▶ [Extracted entries]
□ □ □
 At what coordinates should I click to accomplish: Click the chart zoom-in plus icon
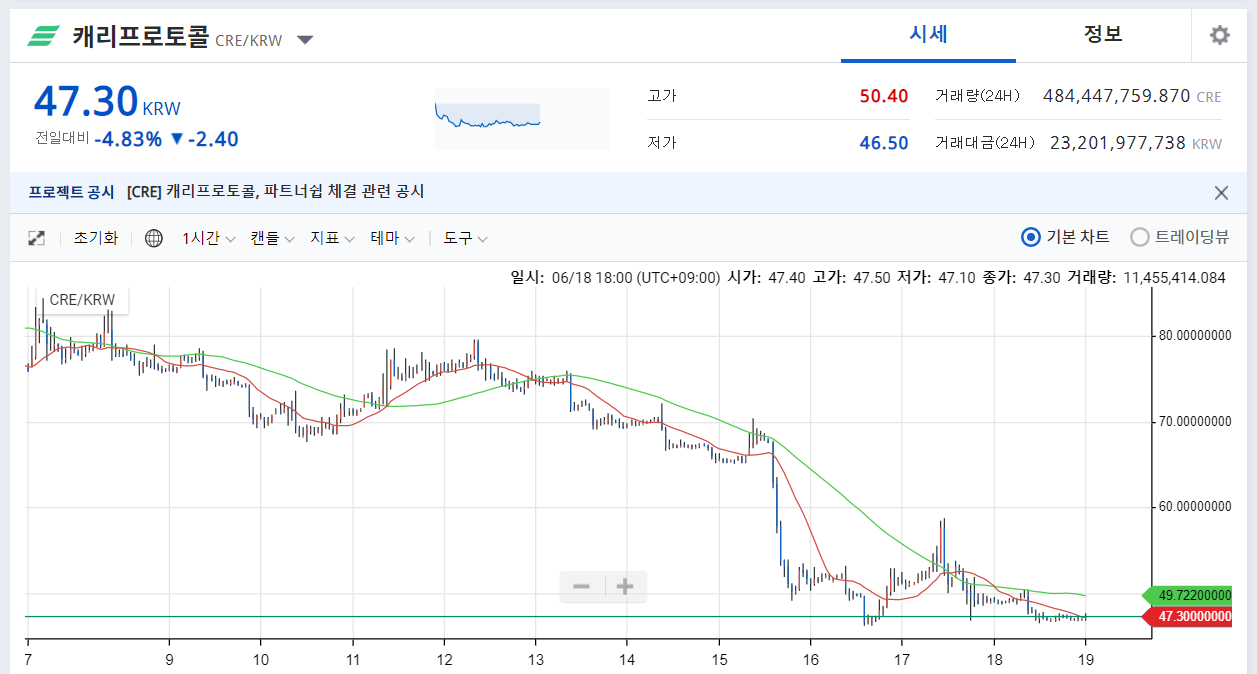coord(623,587)
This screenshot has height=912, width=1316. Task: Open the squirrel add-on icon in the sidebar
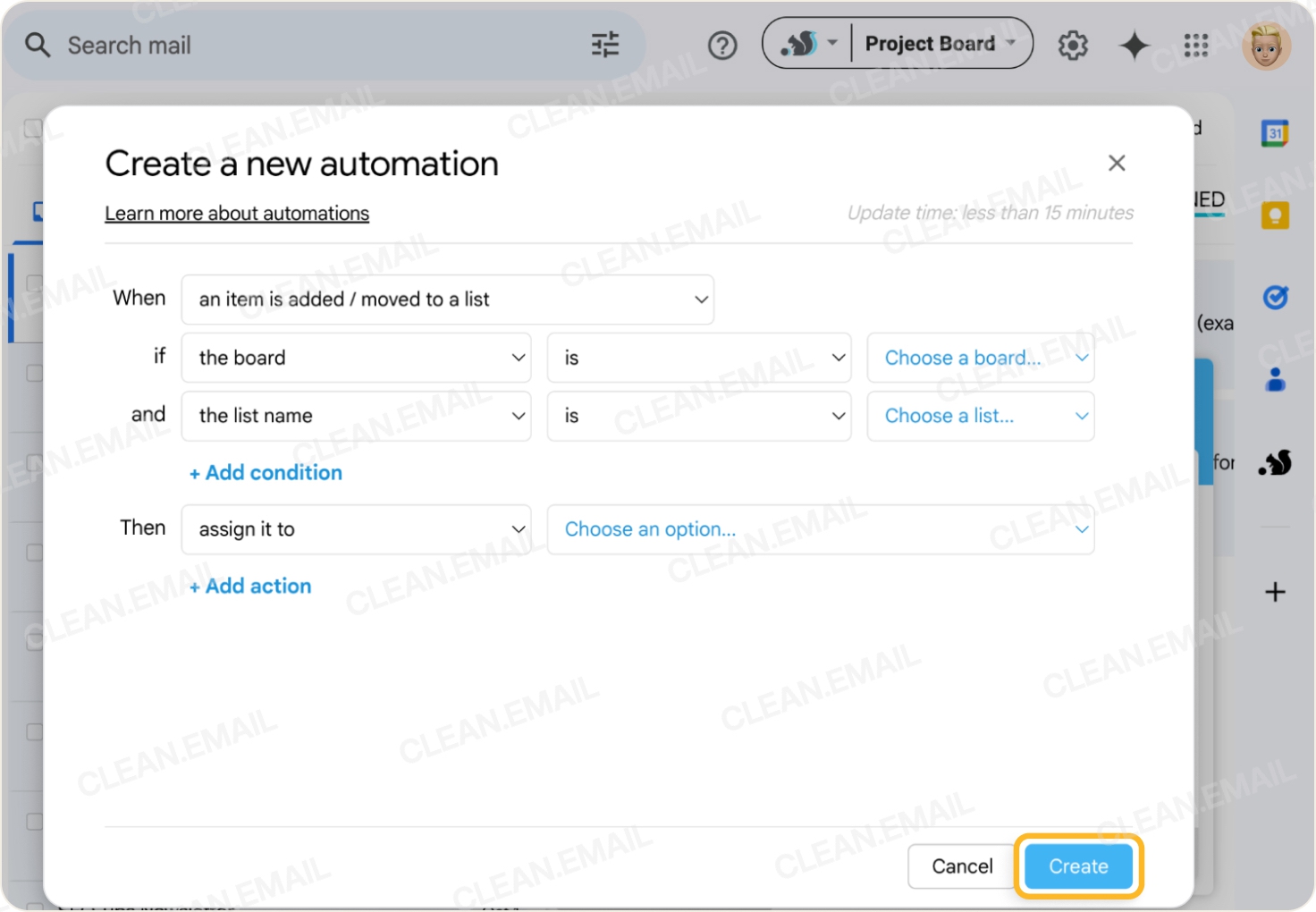point(1276,462)
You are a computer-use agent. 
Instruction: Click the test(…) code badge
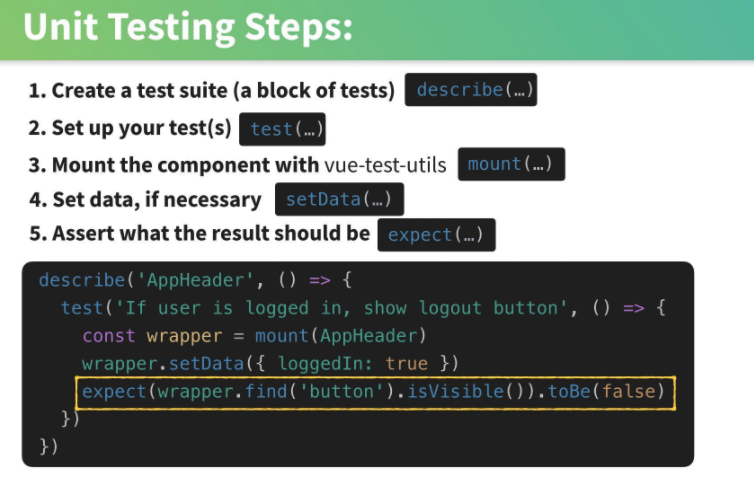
□ □ □
▶ [Problem statement] Leave the pictures out and copy the rest of the data exactly.

▶ [Expected answer]
 At what coordinates should I click to accomplish: Click the chart zoom-in plus icon
coord(623,587)
This screenshot has height=912, width=1316. Task: Open the squirrel add-on icon in the sidebar
point(1276,462)
You are a computer-use agent. 
Instruction: Click the test(…) code badge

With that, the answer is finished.